For Roland Emmerich, Brenner cut Independence Day (1996), The Patriot (2000), The Day After Tomorrow (2004) and 2012 (2009). He worked with James Mangold on Kate & Leopold (2001) and Identity (2003), with Rob Marshall on Pirates of the Caribbean: On Stranger Tides (2011) and with Timur Bekmambetov on Wanted (2008).

In a 2021 interview published on ProVideoCoalition, Brenner said that his goal in editing a movie was always the same, whether a tentpole or a smaller film.

“The gigantic features may have elaborate action scenes involving a lot of footage and a lot of CG, which brings a host of editorial challenges. They frequently also have complex storylines with many interweaving characters, which the editor has to track, massage, make flow and climax,” he said.

“But this is exactly what the editor must do with many smaller films. … So, no matter what the budget or scale, as the editor, you’re just trying to get the story and characters to work.

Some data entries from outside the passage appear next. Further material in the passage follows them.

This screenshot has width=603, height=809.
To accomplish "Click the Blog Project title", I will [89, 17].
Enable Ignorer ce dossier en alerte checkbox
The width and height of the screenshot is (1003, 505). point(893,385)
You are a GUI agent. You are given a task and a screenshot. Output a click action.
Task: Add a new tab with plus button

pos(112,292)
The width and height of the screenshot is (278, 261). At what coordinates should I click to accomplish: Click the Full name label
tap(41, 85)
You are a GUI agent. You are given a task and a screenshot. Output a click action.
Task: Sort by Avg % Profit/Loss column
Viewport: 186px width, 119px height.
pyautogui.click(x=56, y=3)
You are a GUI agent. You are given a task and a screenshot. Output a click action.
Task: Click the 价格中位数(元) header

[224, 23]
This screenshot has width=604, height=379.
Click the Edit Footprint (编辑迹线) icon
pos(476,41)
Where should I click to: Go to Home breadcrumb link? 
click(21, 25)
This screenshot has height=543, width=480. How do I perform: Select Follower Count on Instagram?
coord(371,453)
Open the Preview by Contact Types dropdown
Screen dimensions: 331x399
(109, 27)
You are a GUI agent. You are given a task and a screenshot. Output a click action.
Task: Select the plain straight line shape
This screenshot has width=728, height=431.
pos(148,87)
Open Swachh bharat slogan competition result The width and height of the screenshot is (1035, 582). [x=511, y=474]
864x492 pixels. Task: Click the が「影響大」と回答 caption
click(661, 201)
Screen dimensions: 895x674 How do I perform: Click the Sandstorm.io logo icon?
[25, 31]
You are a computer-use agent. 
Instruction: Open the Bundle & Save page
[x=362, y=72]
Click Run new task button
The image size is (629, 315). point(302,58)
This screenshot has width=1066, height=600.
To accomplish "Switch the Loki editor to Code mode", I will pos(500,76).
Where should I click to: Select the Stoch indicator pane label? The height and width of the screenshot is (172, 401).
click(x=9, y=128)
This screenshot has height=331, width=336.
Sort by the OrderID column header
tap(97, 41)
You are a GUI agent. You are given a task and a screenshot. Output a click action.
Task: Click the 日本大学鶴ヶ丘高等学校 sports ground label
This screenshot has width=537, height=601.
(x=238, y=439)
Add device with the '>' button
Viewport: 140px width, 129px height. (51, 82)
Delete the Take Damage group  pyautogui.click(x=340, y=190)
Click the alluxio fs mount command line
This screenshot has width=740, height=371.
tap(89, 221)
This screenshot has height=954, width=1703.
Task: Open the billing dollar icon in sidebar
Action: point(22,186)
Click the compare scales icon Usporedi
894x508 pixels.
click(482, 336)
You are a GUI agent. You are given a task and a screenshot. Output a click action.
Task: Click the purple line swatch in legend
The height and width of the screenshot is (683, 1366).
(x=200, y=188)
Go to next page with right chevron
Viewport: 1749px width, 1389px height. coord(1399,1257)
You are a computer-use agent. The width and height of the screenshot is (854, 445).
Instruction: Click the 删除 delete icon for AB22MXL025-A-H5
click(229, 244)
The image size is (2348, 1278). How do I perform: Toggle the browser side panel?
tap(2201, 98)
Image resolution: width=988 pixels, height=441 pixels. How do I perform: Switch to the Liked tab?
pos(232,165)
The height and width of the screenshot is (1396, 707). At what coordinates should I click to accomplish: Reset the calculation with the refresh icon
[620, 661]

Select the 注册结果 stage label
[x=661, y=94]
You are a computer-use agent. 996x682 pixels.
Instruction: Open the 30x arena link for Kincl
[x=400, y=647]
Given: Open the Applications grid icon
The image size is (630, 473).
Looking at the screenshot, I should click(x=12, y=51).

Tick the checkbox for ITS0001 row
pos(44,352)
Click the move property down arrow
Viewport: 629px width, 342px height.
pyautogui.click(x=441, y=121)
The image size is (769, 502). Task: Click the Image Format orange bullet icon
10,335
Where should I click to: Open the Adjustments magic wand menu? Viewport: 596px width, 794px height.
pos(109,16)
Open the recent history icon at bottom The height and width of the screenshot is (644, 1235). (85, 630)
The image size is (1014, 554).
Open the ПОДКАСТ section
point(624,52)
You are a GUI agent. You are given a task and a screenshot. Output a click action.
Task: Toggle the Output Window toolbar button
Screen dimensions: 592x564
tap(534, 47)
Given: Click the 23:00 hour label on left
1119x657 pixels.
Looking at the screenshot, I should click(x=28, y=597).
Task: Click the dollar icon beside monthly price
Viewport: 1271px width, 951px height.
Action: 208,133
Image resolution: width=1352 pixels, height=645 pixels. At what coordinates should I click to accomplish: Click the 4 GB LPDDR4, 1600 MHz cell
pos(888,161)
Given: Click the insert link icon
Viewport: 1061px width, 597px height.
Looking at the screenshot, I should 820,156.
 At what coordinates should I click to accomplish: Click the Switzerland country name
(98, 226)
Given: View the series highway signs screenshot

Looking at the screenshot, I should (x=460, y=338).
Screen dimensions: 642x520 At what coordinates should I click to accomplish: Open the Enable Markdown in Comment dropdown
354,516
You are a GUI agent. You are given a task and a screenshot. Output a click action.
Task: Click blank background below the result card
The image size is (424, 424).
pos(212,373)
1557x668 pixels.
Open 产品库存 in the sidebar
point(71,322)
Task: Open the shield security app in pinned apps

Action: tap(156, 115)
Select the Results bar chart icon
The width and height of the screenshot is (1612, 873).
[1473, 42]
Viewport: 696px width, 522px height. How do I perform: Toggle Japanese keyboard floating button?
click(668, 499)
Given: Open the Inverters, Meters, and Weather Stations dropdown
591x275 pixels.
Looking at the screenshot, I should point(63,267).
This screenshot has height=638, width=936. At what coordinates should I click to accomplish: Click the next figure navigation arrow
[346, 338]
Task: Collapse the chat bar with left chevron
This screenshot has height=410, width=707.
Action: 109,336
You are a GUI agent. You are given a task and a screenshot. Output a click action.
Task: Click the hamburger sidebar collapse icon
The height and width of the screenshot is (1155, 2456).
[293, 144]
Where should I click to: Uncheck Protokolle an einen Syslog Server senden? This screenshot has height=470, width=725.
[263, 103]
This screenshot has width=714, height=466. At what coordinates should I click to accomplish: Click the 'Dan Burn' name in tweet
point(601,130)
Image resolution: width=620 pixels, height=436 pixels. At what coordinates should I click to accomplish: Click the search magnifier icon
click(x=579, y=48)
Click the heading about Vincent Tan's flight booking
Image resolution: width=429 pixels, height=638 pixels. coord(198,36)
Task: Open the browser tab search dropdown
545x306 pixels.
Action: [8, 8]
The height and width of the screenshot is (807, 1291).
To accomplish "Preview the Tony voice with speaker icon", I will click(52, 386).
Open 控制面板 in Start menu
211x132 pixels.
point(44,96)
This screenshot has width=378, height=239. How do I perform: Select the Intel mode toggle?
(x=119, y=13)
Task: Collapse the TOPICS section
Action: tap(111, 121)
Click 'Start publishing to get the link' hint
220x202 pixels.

Whether it’s a $200 million action film or a $20 million art house film, you’re still trying to get the movie to play.”

He added: “I like to keep cutting until you get to a version where you and the director feel it’s too tight. Where you feel, ‘That was too fast, that was too short, this is hard to follow, this isn’t landing.’ It’s good to get to this point because you know you’ve crossed the limit. Now you isolate these over-tight moments and put some air back into them.”

Born in Hollywood, Brenner attended North Hollywood High School and Stanford before serving as an apprentice editor on the 1985 film Radioactive Dreams. As an assistant on Salvador, Platoon and Wall Street, he was mentored by British film editor Claire Simpson.

Born on the Fourth of July was only his second feature as a film editor, and winning an Oscar for that was “crazy, surreal,” he said last year.

In addition to his wife — they were together for 19 years — survivors include his children, Anna, Haider and Sasha. Avatar producer Jon Landau and Lightstorm Entertainment have organized a GoFundMe campaign to assist the family.